## Exercise details
Go on with the journal entry about the dream of the leaking roof, picking up after its last sentence.

[START OF Excerpted passage]

I have so much to write about today. Don't know where to begin.

I had a really bad dream. I dreamt that the roof of my bedroom was leaking and the walls were bloated with sewage. I was trying to protect myself but couldn't. (Many days ago, I'd had a dream where there was a downpour and the roof had crashed or was crashing on me. I was flailing about to protect myself but I couldn't. At the entry of the bedroom door, I saw my mum and dad standing and watching me.) These dreams have felt very vivid. In fact, the first time I saw this dream, I was paralyzed with fear.

I used to be very interested in and also good at dream interpretation. When you dream of walls of your home becoming weak or the roof crashing down, it means that one is generally feeling exposed and vulnerable and defenceless. Water represents emotions, so it is likely that I am feeling defenceless against processing large waves of emotion. It could mean that my usual protocol for protecting myself against feelings is failing.

 Seeing my parents at the doorway loking at me and not intervening could be indicating a situation where I do not feel supported or protected by my parents. Mom is no more. And things are tight and tough with Dad. So yes, the feeling of overwhelm could be true. Work is also giddying at times in terms of volume and expectation of time and energy.

[END OF Excerpted passage]
[START OF Dataset section]

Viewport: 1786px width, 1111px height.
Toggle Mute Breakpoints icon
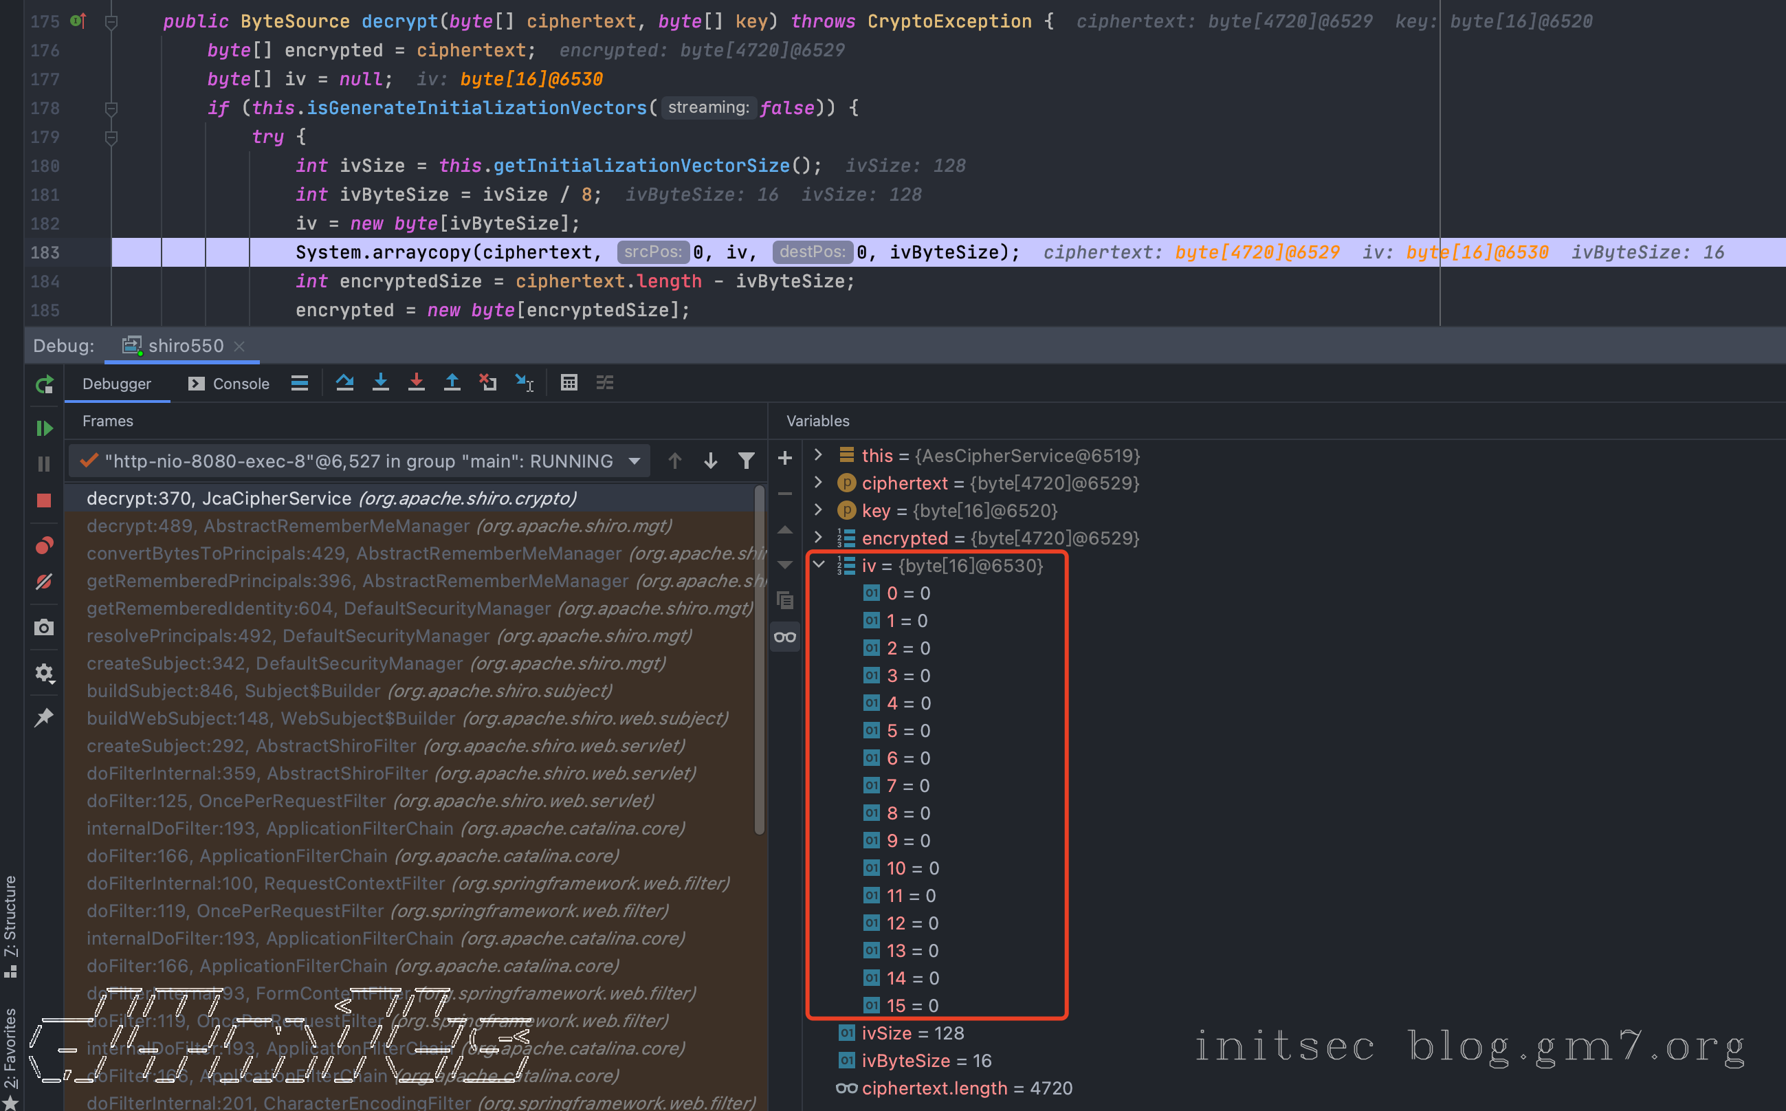pos(44,582)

[END OF Dataset section]

## The reply
Anyway, I am quite good at interpreting dreams. I used to do that quite accurately in college and later on when I started working. But stopped. Still, if anyone wants their dream interpreted, I could do that. You can write to me at mukta.raut@gmail,com.

I woke up upset and burning with a desire to do something. I took a rick and went to Iskcon. I have no idea why. It could be because I'd gone to Juhu yesterday - but I just felt the need to be in Juhu again - in Inskcon where I'd see fresh pink lotuses and deep yellow-orange marigolds carefully being strewn like necklaces. It was early - around 6:30 or so. I caught a rick and Juhu beach - empty and laced with powerful rolling waves looking full and mighty - like a mighty tigress pacing in a jungle. There are very few things that can rival the open heart fortitude of an empty beach and a dancing ocean.

Iskcon, as I had anticipated, was an experience. I am still so moved by it that I don't want to write about it yet. But suffice to say that I left with a smile. Returned, warmed up some upma from yesterday for breakfast, ate and slept - a nice, dreamless sleep.

Evening went for a head massage because I woke up with a heavy head. Then later in the evening, went to Mount Mary with a friend. We tried to locate Steps - a charming teeny cafe at the stop of steps opposite St. Stephen's church - not the steps with the mosaic bits at the end of the road. (Pointing out that difference in case you want to visit.) It's built around a thick tree trunk, got a Faraway Tree feel to it. I loved the place - and aim to go there for some journaling. It's the kind of place you can take a diary and a stop-watch and just write your heart out for the time. There's a sated vibe to the place. Anyway, we had a couple of beverages and when we were leaving, the patron(ess) told us to try their hot chocolate next time - it is apparently made with 55% pure chocolate and no sugar. 

Maybe I'll dream about that tonight.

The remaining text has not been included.